Can I call you baby?
I miss you. You know that. I hope you miss me too.
My life’s been really hard lately. A lot of stress and little relief. To be honest, at no point did I ever think my life would be this difficult at this point. I’ve always expected that life would get better as I got older, and that just hasn’t been the case.
More than anything else, I feel like I just need a win right now. Because I haven’t felt like a winner in a really long time. And that affects everything in my life. The quality of my work, the way I approach you, really, pretty much every aspect of my life.
The most useful thing to me right now is hope. The hope I’ve always had, the hope thats seemingly betrayed me, that life would get better. Its been so hard for me to be hopeful for the future when there’s not much indication that things are going to change anytime soon. About the only thing I can ever be hopeful about is the prospect of being with you, but even this hope betrays me frequently.

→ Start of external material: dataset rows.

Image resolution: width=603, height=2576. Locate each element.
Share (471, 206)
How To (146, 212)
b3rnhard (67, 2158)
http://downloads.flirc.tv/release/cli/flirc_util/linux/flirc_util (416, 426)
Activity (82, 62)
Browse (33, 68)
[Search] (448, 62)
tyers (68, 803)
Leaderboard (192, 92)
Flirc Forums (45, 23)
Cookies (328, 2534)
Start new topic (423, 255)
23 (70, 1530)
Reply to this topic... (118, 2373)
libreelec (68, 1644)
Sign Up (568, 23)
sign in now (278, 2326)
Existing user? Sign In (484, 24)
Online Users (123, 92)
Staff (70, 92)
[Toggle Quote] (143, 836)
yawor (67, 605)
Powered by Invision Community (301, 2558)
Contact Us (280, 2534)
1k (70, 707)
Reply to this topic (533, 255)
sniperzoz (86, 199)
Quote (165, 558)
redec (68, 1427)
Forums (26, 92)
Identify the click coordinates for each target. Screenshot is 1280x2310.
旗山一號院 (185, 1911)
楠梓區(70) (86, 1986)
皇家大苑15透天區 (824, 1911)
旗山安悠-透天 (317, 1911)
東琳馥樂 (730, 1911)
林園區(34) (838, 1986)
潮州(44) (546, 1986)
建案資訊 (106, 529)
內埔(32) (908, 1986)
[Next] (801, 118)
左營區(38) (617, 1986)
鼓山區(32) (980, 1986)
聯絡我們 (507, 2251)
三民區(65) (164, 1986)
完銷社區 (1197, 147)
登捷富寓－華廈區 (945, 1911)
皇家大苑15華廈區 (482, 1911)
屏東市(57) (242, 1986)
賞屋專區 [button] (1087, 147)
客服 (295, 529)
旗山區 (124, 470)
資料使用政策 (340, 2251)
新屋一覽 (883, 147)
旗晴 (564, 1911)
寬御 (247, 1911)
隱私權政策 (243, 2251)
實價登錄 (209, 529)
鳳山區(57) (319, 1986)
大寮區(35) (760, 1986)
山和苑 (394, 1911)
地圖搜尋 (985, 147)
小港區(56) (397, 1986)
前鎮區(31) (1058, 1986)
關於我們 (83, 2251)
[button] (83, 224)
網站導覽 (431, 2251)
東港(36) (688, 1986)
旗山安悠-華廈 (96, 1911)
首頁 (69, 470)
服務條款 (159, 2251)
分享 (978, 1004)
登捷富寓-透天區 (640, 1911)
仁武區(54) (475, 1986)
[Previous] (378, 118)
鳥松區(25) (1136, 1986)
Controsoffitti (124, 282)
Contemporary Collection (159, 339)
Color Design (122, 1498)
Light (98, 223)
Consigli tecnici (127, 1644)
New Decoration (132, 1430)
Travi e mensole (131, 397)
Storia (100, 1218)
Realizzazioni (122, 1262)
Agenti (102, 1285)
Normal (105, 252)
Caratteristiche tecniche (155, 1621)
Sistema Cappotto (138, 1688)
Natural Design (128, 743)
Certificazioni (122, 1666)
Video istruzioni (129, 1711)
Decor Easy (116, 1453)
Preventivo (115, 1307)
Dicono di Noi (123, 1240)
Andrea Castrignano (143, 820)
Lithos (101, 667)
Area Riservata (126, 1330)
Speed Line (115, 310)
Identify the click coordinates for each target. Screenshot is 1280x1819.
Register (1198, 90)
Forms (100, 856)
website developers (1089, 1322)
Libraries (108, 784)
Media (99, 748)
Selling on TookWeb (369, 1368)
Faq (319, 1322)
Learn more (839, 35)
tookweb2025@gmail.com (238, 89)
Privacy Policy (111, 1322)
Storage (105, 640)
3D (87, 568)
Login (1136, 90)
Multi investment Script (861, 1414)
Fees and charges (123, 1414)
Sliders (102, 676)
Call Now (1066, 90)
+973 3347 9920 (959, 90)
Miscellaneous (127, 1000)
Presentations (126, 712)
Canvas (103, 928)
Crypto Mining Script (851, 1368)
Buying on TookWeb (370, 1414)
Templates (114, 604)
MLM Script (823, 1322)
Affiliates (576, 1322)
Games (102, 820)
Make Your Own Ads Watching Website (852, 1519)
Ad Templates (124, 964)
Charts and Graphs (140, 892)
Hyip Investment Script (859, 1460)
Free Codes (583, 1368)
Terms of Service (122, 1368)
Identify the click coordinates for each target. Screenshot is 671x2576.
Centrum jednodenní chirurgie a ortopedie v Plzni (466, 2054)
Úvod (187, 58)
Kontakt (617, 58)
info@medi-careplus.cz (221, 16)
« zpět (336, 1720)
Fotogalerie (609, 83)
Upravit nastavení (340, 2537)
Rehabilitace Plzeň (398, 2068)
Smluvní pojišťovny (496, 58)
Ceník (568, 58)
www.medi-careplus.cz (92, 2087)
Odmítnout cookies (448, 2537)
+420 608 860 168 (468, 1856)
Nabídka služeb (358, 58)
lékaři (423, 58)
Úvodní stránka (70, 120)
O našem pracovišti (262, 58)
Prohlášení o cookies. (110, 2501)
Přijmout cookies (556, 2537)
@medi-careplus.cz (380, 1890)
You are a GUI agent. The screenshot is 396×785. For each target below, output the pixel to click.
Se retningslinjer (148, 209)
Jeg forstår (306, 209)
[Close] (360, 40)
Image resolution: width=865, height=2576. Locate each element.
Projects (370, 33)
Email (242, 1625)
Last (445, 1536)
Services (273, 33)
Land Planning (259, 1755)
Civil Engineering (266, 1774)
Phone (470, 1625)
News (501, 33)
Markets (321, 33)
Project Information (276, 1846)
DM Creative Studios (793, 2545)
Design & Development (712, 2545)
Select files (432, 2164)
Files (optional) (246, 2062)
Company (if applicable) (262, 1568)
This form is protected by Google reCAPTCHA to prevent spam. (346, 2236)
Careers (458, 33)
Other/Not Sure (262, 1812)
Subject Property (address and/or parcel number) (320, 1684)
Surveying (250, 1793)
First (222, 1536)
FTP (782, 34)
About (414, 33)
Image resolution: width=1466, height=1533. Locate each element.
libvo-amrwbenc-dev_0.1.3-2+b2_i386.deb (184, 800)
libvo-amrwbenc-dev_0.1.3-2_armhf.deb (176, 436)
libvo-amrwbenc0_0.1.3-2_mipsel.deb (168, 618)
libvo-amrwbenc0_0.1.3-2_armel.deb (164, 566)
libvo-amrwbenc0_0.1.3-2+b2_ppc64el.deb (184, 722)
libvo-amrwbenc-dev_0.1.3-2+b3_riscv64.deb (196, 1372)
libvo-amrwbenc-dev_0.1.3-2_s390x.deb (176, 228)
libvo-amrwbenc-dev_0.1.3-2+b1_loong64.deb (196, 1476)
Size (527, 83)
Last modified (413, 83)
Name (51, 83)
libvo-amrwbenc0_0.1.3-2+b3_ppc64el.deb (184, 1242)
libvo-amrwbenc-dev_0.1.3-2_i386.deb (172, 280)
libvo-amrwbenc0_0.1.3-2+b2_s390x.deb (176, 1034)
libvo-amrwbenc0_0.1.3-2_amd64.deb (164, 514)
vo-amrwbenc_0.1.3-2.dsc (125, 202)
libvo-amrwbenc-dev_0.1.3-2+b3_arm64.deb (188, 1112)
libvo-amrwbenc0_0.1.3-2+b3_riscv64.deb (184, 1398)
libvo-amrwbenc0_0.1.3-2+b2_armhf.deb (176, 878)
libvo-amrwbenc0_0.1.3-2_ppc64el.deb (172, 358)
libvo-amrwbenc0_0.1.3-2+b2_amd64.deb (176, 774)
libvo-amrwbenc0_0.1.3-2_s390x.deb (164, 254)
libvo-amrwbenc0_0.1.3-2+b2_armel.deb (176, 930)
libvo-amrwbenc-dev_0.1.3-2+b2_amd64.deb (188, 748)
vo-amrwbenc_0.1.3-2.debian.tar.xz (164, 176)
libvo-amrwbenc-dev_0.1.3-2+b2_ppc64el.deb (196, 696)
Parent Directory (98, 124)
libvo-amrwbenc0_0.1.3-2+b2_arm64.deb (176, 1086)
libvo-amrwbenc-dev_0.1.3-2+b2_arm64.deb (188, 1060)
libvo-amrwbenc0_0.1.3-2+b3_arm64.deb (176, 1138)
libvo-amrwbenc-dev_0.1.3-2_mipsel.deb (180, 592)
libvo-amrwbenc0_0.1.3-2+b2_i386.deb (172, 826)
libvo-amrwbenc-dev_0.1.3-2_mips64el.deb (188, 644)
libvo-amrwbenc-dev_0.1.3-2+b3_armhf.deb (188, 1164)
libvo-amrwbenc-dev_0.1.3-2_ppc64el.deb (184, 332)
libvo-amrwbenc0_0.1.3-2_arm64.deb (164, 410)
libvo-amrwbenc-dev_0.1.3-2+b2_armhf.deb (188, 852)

My natural instinct is still to find hostility in just about everything you do. Thats just my experience with you. I have to protect myself. I have been trying really hard the last few months to not do anything to upset you, like I’m walking on eggshells, but at some point it feels like I literally have to do nothing at all, lest you misconstrue my actions and punish me further.
I don’t know how much longer I can continue like this, without any direct contact. It’s been progressively wearing me down for quite some time now. Sometimes, it feels like it gets a little harder every single day. I want to trust that you have your reasons, but it’s hard for me to believe that when it seems more and more like no matter how hard I try I just am incapable of understanding you and the things you do.
Well, anyways, I’m thinking about you a lot. Maybe that means something.